Extract every line of the data below and reproduce each one unchanged.

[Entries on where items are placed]
****************************************

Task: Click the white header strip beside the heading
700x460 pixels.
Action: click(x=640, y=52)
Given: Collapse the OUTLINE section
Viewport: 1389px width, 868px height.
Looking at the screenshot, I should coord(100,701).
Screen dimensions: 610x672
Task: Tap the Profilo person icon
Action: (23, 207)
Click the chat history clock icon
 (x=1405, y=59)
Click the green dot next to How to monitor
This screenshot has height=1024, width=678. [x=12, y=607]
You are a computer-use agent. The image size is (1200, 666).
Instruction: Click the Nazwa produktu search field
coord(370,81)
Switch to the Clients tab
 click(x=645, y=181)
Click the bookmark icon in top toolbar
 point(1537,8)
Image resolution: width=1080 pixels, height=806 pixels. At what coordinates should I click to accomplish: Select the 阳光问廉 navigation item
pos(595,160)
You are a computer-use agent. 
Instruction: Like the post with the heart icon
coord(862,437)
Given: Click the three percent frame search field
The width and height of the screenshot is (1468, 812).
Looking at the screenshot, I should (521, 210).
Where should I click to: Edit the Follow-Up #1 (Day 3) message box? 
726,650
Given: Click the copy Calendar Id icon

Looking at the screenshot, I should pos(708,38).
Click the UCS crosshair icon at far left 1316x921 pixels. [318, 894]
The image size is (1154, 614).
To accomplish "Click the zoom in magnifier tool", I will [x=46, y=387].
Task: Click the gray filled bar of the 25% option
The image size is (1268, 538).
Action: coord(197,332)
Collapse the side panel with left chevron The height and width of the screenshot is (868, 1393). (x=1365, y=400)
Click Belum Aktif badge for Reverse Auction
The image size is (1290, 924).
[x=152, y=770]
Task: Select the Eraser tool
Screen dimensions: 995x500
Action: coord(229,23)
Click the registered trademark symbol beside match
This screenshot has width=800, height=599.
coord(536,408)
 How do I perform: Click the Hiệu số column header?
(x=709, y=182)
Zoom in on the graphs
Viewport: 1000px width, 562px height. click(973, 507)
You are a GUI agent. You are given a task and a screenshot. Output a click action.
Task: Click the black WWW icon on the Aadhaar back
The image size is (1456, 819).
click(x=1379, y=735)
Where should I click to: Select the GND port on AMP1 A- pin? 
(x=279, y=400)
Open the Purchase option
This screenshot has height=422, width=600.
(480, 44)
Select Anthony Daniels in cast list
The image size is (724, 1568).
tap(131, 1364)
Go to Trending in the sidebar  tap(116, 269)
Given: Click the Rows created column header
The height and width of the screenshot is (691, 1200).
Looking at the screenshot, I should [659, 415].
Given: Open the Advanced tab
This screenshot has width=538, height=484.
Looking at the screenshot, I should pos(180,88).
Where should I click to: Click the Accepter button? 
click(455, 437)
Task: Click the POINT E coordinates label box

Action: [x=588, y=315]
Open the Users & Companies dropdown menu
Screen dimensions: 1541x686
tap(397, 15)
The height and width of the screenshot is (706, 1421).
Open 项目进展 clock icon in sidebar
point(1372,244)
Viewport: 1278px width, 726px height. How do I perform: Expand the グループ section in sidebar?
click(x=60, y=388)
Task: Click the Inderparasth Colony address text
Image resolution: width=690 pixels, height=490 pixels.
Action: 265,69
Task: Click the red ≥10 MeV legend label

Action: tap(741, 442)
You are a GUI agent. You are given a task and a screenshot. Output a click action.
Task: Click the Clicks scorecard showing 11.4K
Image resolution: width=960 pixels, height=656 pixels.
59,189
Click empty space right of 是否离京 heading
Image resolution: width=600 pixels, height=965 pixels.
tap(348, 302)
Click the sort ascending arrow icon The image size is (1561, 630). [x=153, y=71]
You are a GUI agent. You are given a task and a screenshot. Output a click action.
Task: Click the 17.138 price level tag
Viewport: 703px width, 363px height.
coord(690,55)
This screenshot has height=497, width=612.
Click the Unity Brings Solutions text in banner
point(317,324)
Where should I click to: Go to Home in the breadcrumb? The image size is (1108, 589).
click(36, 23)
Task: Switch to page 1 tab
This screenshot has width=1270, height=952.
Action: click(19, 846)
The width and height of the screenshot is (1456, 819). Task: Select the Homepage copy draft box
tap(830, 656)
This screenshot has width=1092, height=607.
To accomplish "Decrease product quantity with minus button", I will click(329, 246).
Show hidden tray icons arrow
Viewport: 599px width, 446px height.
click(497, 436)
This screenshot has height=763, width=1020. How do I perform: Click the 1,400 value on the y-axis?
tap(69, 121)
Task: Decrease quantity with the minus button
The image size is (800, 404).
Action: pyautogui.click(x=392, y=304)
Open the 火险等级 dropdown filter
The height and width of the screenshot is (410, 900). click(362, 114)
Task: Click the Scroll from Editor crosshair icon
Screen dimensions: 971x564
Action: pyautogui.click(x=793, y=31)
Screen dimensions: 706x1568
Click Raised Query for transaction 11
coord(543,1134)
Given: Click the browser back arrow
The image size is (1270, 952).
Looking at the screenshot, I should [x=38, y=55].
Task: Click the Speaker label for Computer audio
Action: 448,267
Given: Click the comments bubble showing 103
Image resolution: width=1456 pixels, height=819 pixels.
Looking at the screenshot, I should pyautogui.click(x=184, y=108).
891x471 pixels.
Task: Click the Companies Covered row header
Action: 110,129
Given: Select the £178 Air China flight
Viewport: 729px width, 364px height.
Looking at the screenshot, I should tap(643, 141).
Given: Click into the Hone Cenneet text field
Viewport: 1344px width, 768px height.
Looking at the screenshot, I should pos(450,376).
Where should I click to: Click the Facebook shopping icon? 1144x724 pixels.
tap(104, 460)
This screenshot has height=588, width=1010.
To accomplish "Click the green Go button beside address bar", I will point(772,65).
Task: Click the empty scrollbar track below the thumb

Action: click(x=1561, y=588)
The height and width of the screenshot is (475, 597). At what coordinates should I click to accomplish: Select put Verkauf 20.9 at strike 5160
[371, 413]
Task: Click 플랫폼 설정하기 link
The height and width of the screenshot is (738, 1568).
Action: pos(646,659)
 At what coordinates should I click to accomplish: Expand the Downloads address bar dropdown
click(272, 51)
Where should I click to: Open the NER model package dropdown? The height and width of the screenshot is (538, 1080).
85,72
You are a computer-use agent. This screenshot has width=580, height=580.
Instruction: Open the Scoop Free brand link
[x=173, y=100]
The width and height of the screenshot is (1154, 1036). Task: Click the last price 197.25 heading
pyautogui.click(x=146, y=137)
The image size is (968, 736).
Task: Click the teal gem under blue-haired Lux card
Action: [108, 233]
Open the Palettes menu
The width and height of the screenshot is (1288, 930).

****************************************

Exercise response -
Task: Click the white header strip beside the heading
700x460 pixels.
Action: click(x=640, y=52)
Given: Collapse the OUTLINE section
Viewport: 1389px width, 868px height.
Looking at the screenshot, I should coord(100,701).
Screen dimensions: 610x672
Task: Tap the Profilo person icon
Action: (23, 207)
Click the chat history clock icon
 (x=1405, y=59)
Click the green dot next to How to monitor
This screenshot has height=1024, width=678. [x=12, y=607]
You are a computer-use agent. The image size is (1200, 666).
Instruction: Click the Nazwa produktu search field
coord(370,81)
Switch to the Clients tab
 click(x=645, y=181)
Click the bookmark icon in top toolbar
 point(1537,8)
Image resolution: width=1080 pixels, height=806 pixels. At what coordinates should I click to accomplish: Select the 阳光问廉 navigation item
pos(595,160)
You are a computer-use agent. 
Instruction: Like the post with the heart icon
coord(862,437)
Given: Click the three percent frame search field
The width and height of the screenshot is (1468, 812).
Looking at the screenshot, I should (521, 210).
Where should I click to: Edit the Follow-Up #1 (Day 3) message box? 
726,650
Given: Click the copy Calendar Id icon

Looking at the screenshot, I should pos(708,38).
Click the UCS crosshair icon at far left 1316x921 pixels. [318, 894]
The image size is (1154, 614).
To accomplish "Click the zoom in magnifier tool", I will [x=46, y=387].
Task: Click the gray filled bar of the 25% option
The image size is (1268, 538).
Action: coord(197,332)
Collapse the side panel with left chevron The height and width of the screenshot is (868, 1393). (x=1365, y=400)
Click Belum Aktif badge for Reverse Auction
The image size is (1290, 924).
[x=152, y=770]
Task: Select the Eraser tool
Screen dimensions: 995x500
Action: coord(229,23)
Click the registered trademark symbol beside match
This screenshot has width=800, height=599.
coord(536,408)
 How do I perform: Click the Hiệu số column header?
(x=709, y=182)
Zoom in on the graphs
Viewport: 1000px width, 562px height. click(973, 507)
You are a GUI agent. You are given a task and a screenshot. Output a click action.
Task: Click the black WWW icon on the Aadhaar back
The image size is (1456, 819).
click(x=1379, y=735)
Where should I click to: Select the GND port on AMP1 A- pin? 
(x=279, y=400)
Open the Purchase option
This screenshot has height=422, width=600.
(480, 44)
Select Anthony Daniels in cast list
The image size is (724, 1568).
tap(131, 1364)
Go to Trending in the sidebar  tap(116, 269)
Given: Click the Rows created column header
The height and width of the screenshot is (691, 1200).
Looking at the screenshot, I should [659, 415].
Given: Open the Advanced tab
This screenshot has width=538, height=484.
Looking at the screenshot, I should pos(180,88).
Where should I click to: Click the Accepter button? 
click(455, 437)
Task: Click the POINT E coordinates label box

Action: [x=588, y=315]
Open the Users & Companies dropdown menu
Screen dimensions: 1541x686
tap(397, 15)
The height and width of the screenshot is (706, 1421).
Open 项目进展 clock icon in sidebar
point(1372,244)
Viewport: 1278px width, 726px height. How do I perform: Expand the グループ section in sidebar?
click(x=60, y=388)
Task: Click the Inderparasth Colony address text
Image resolution: width=690 pixels, height=490 pixels.
Action: 265,69
Task: Click the red ≥10 MeV legend label

Action: tap(741, 442)
You are a GUI agent. You are given a task and a screenshot. Output a click action.
Task: Click the Clicks scorecard showing 11.4K
Image resolution: width=960 pixels, height=656 pixels.
59,189
Click empty space right of 是否离京 heading
Image resolution: width=600 pixels, height=965 pixels.
tap(348, 302)
Click the sort ascending arrow icon The image size is (1561, 630). [x=153, y=71]
You are a GUI agent. You are given a task and a screenshot. Output a click action.
Task: Click the 17.138 price level tag
Viewport: 703px width, 363px height.
coord(690,55)
This screenshot has height=497, width=612.
Click the Unity Brings Solutions text in banner
point(317,324)
Where should I click to: Go to Home in the breadcrumb? The image size is (1108, 589).
click(36, 23)
Task: Switch to page 1 tab
This screenshot has width=1270, height=952.
Action: click(19, 846)
The width and height of the screenshot is (1456, 819). Task: Select the Homepage copy draft box
tap(830, 656)
This screenshot has width=1092, height=607.
To accomplish "Decrease product quantity with minus button", I will click(329, 246).
Show hidden tray icons arrow
Viewport: 599px width, 446px height.
click(497, 436)
This screenshot has height=763, width=1020. How do I perform: Click the 1,400 value on the y-axis?
tap(69, 121)
Task: Decrease quantity with the minus button
The image size is (800, 404).
Action: pyautogui.click(x=392, y=304)
Open the 火险等级 dropdown filter
The height and width of the screenshot is (410, 900). click(362, 114)
Task: Click the Scroll from Editor crosshair icon
Screen dimensions: 971x564
Action: pyautogui.click(x=793, y=31)
Screen dimensions: 706x1568
Click Raised Query for transaction 11
coord(543,1134)
Given: Click the browser back arrow
The image size is (1270, 952).
Looking at the screenshot, I should [x=38, y=55].
Task: Click the Speaker label for Computer audio
Action: 448,267
Given: Click the comments bubble showing 103
Image resolution: width=1456 pixels, height=819 pixels.
Looking at the screenshot, I should pyautogui.click(x=184, y=108).
891x471 pixels.
Task: Click the Companies Covered row header
Action: 110,129
Given: Select the £178 Air China flight
Viewport: 729px width, 364px height.
Looking at the screenshot, I should tap(643, 141).
Given: Click into the Hone Cenneet text field
Viewport: 1344px width, 768px height.
Looking at the screenshot, I should pos(450,376).
Where should I click to: Click the Facebook shopping icon? 1144x724 pixels.
tap(104, 460)
This screenshot has height=588, width=1010.
To accomplish "Click the green Go button beside address bar", I will point(772,65).
Task: Click the empty scrollbar track below the thumb

Action: click(x=1561, y=588)
The height and width of the screenshot is (475, 597). At what coordinates should I click to accomplish: Select put Verkauf 20.9 at strike 5160
[371, 413]
Task: Click 플랫폼 설정하기 link
The height and width of the screenshot is (738, 1568).
Action: pos(646,659)
 At what coordinates should I click to accomplish: Expand the Downloads address bar dropdown
click(272, 51)
Where should I click to: Open the NER model package dropdown? The height and width of the screenshot is (538, 1080).
85,72
You are a computer-use agent. This screenshot has width=580, height=580.
Instruction: Open the Scoop Free brand link
[x=173, y=100]
The width and height of the screenshot is (1154, 1036). Task: Click the last price 197.25 heading
pyautogui.click(x=146, y=137)
The image size is (968, 736).
Task: Click the teal gem under blue-haired Lux card
Action: [108, 233]
Open the Palettes menu
The width and height of the screenshot is (1288, 930).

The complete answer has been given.